On April 15, Delhi recorded a maximum temperature of 40 degrees Celsius. It fell to 30.7 degrees Celsius — six degrees below normal — on Wednesday after the thunderstorms on Monday and Tuesday. “There are four parameters important for thunderstorm formation — intense heat, availability of moisture, instability of atmosphere and a cyclonic circulation. Heating this year may be one of the factors in favour of storms, but there will be thunderstorms only if there is adequate moisture. There will be dust storms where there is no moisture,” said M Mohapatra, director general of meteorology at IMD.

He added that the temperature will be comfortable for the next two-three days and then rise significantly.

Professor SK Dash of the Centre for Atmospheric Sciences (CAS) at the Indian Institute of Technology-Delhi said, “We know that warmer atmospheric conditions have increased the incidents of lightning and thunderstorms in many parts of the world. Heat plays a major role in bringing on thunderstorms. The exact mechanism of climate change induced thunderstorms is still being studied.”

IMD earlier said that weak El Nino conditions prevailing over the equatorial Pacific Ocean will lead to higher temperatures in northwest and central India. El Nino is a weather phenomenon characterised by warm ocean temperatures in the equatorial Pacific Ocean. El Nino years are characterised by a weak monsoon and more episodes of heat waves. In the rain and storms triggered by this week’s western disturbance, 24 people died in Rajasthan, said disaster management, relief and civil defence department secretary Ashutosh Pednekar. Madhya Pradesh revenue secretary Manish Rastogi said, “We have reports of 21 deaths due to squalls from all over the state.” In Gujarat and Maharashtra, officials put the toll at 10 and three, respectively. In Uttar Pradesh, two people were killed by lightning on Wednesday.

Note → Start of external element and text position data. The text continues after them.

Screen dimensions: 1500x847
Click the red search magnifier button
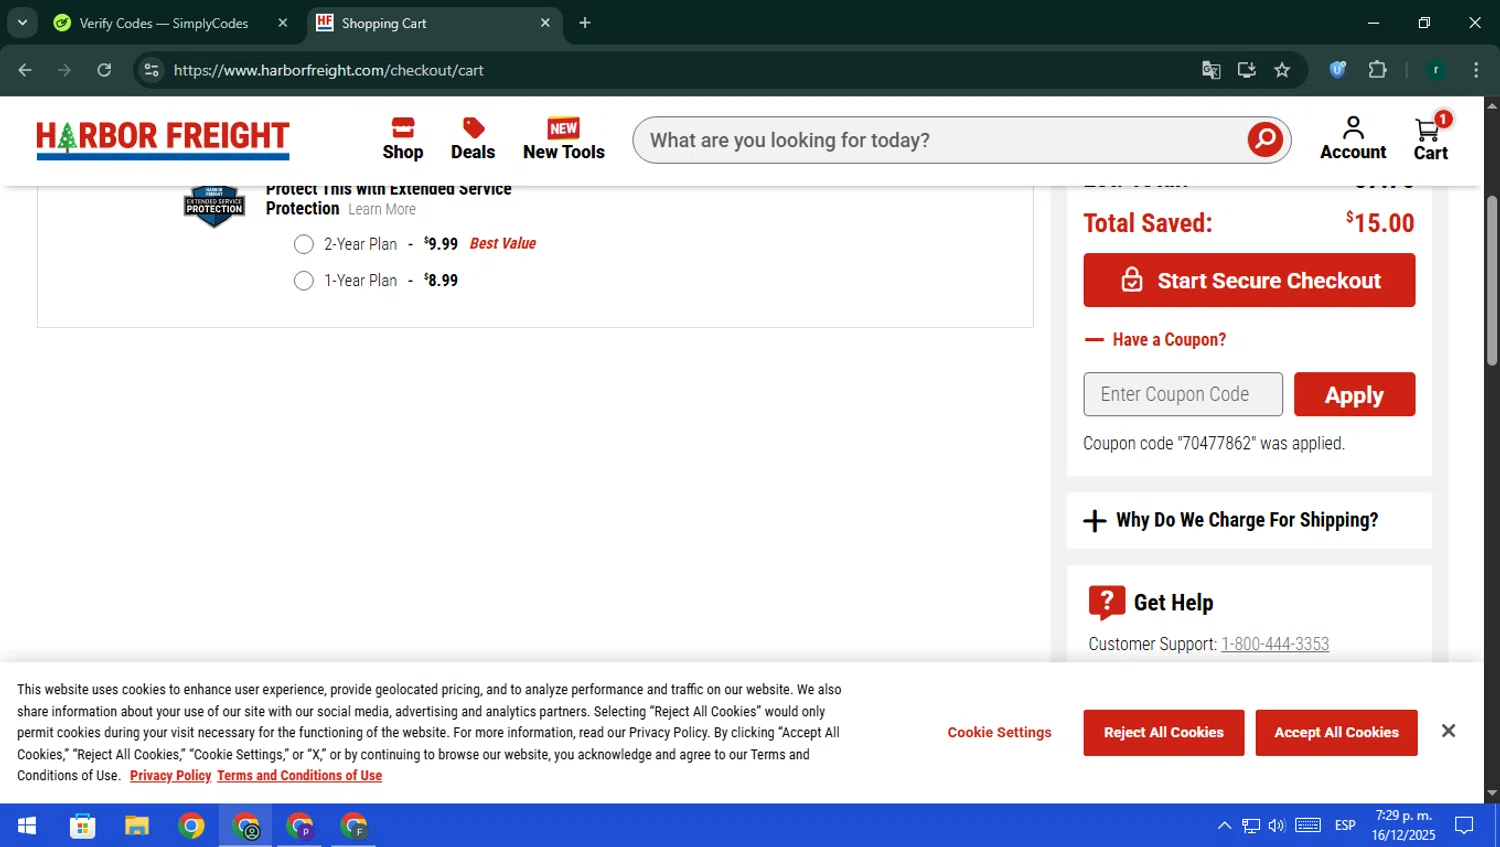pos(1264,140)
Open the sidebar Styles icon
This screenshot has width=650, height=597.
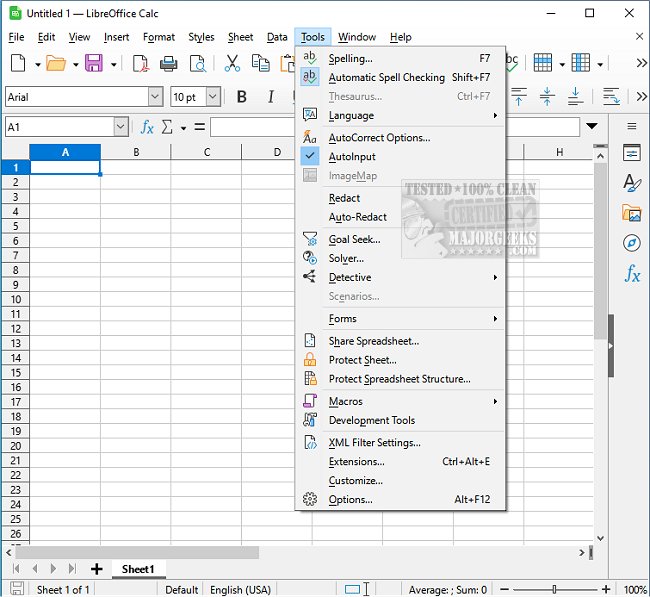click(631, 183)
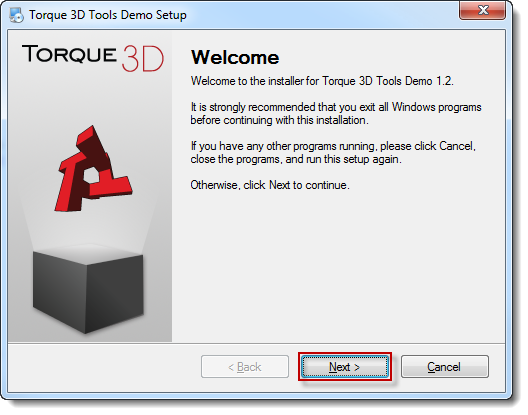
Task: Click the grayed-out < Back button
Action: pyautogui.click(x=245, y=366)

Apart from the Centre, the affected states too announced aids for the victims’ families. Rajasthan chief minister Ashok Gehlot condoled the deaths, directing authorities to conduct a survey of losses and damages caused. The western state also announced a compensation of ?4 lakh each for the families of the victims. Madhya Pradesh CM Kamal Nath too expressed grief over the deaths. According to the MP Congress, the state government announced a compensation of Rs 4 lakh each for the family of those killed. Gujarat chief minister Vijay Rupani announced an aid of Rs 2 lakh each for the kin of the deceased.

Last year, thunderstorms claimed 166 lives in Uttar Pradesh (April-May) and 75 in Jharkhand (June-July). Dust storms killed over 150 lives in Uttar Pradesh (May) and 68 in Rajasthan (April-May). However, the national capital was largely unaffected.